From GDP’s perspective, bigger = better. Is it though?
Gross Domestic Product (GDP), the yardstick of success, as most know, is the standard measure of the value added created through production of goods and services in a country for a period of time. In simple terms, it is how much the economy makes and consumes. Because GDP is collected at the current price, one cannot compare two periods without making adjustments for inflation. Thus, economists compute real GDP by using various statistical tools to obtain information about the size of an economy. With that, the growth rate for GDP, more often than not, will be used as a benchmarking tool to reflect on the general health of the economy.
GDP came about some time during the second world war, developed by economist Simon Kuznets. According to Kuznets, national income should be the sum of private consumption, investment, and government spending. He argued that government spending should be included along with the economic production by individuals and companies, due to wartime spendings, and it should rise and fall throughout the economic cycle. Because of his method of including government spending into a country’s income, it soon found acceptance around the world and continues to this day.
While living standards across the globe has been increasing, the standard metric of GDP hardly reflects a nation’s welfare and well-being. Policymakers and economists are fixated on this method as they measure the changes in GDP to gauge whether the average citizen has gotten better or worse off. Quoting Robert Kennedy on this election speech in 1968,
“It (GDP) measures everything in short, except that which makes life worthwhile.”

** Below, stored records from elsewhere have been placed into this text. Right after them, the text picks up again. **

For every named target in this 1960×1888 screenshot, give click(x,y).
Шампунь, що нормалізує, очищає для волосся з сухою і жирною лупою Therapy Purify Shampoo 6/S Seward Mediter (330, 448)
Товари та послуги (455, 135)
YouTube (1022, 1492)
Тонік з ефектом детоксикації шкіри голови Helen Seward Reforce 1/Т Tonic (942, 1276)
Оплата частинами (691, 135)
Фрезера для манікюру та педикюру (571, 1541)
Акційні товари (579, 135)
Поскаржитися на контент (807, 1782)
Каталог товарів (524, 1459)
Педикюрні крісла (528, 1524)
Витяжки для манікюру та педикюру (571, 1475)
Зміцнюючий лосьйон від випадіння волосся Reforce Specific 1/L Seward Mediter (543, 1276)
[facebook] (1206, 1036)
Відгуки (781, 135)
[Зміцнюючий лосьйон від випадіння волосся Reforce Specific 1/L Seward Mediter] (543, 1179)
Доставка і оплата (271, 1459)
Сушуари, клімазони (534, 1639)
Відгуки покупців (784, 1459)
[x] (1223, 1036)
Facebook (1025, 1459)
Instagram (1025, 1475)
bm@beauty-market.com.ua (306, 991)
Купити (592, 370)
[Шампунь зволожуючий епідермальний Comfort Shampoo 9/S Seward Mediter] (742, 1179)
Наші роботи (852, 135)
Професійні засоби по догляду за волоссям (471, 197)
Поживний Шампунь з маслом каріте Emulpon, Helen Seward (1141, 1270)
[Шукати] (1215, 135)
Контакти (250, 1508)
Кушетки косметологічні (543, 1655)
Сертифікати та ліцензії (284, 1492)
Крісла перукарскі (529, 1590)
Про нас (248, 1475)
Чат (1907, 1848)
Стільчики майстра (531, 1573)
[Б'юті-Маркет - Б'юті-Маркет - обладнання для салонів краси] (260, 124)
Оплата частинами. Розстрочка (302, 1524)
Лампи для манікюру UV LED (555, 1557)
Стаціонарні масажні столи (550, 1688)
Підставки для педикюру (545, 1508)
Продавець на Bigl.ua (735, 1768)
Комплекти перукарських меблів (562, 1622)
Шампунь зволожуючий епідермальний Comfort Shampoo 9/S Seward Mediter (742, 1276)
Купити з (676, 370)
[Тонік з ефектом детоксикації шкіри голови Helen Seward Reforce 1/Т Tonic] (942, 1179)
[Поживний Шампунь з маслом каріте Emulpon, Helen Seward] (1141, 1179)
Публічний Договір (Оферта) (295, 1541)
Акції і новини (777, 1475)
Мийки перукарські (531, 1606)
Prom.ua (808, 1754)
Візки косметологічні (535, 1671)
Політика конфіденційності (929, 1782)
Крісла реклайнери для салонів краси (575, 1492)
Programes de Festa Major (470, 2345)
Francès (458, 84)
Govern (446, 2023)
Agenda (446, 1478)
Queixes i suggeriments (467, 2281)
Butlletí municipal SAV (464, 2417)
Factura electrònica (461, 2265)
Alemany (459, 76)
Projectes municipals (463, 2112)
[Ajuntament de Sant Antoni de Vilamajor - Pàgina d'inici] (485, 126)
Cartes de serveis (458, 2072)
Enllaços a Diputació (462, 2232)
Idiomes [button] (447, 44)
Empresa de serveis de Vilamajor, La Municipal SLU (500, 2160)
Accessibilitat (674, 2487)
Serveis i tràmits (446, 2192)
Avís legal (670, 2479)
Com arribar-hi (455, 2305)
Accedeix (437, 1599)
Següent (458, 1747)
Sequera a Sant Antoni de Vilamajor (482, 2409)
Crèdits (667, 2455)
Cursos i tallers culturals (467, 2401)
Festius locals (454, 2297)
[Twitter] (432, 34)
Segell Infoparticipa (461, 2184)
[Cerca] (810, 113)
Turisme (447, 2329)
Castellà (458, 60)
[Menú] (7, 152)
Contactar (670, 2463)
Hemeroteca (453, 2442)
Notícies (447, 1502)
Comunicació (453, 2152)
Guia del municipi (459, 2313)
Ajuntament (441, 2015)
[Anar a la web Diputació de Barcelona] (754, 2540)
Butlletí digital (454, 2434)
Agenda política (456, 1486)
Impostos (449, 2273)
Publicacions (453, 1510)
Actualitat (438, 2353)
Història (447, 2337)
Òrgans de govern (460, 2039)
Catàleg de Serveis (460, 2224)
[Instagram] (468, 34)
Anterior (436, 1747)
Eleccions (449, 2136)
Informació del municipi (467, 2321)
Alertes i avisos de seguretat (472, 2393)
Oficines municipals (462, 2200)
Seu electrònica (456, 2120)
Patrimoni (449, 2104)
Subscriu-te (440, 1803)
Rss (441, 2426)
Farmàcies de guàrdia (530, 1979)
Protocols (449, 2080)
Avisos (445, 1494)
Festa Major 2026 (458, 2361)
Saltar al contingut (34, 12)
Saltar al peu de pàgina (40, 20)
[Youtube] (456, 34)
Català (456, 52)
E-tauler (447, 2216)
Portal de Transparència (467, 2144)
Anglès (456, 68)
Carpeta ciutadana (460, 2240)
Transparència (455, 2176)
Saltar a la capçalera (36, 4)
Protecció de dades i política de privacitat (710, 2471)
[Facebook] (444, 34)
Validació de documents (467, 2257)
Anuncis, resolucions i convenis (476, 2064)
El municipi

It is clear to justify where Kennedy came from, as an increase in the production of cars or industrial buildings may cause environmental issues that are not accounted for. Put simply, if one decides to demolish and build back the exact same building, it would contribute to an increase in GDP, but does it mean you are better off?
Everyone is obsessed with growth. It is embedded in our society as a metaphor for prosperity. Economic growth has been the focus since the mid-20th century, as more politicians fixate over growth in GDP, using it as a holy grail when seeking re-election. While it is true that GDP has been increasing over the years, so has wealth inequality. With the rise of capitalism and privatisation in the economy, the wealth gap is more pertinent whether in a developed or developing country. Yet we are still fixated and structurally dependent on growth, as most central banks pursue economic expansion equating higher GDP to higher taxes. From GDP’s perspective, bigger = better.
While I believe we should all dethrone GDP as a universal measure, I understand the challenges faced in replacing the system. Perhaps as investors and the general society as a whole, we could all be less reliant on the output produced by GDP as it is only one metric. The flawed era of GDP may come to an end over the next few decades, having leaders like Jacinda Arden who unveiled the first-ever well-being budget for New Zealand in 2019.